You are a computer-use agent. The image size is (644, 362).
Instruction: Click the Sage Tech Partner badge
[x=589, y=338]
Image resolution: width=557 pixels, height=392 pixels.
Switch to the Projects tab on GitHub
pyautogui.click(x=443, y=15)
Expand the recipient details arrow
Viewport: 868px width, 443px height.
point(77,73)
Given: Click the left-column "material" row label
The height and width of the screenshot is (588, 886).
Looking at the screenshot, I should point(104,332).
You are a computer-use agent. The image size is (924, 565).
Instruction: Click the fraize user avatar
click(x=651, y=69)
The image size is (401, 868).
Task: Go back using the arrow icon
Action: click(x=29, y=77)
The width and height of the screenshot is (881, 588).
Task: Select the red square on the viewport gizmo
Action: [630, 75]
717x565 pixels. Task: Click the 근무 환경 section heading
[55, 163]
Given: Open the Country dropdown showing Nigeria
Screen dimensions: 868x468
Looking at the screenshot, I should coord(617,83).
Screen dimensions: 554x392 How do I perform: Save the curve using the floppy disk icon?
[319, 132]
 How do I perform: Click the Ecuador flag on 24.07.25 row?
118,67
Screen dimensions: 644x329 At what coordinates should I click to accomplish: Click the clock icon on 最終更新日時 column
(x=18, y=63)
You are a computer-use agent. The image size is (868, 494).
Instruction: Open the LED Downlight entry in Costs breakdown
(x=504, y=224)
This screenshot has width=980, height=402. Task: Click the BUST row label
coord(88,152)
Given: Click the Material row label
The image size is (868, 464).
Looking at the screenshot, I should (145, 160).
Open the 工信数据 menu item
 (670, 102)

☆ ☆ ☆

WHAT YOU HAVE TO DO: Reproduce, exactly as they stand in the data above, the lines from the one that holds "Instruction: Click the Sage" to the one that holds "Given: Click the left-column", inclusive.

ANSWER BELOW:
Instruction: Click the Sage Tech Partner badge
[x=589, y=338]
Image resolution: width=557 pixels, height=392 pixels.
Switch to the Projects tab on GitHub
pyautogui.click(x=443, y=15)
Expand the recipient details arrow
Viewport: 868px width, 443px height.
point(77,73)
Given: Click the left-column "material" row label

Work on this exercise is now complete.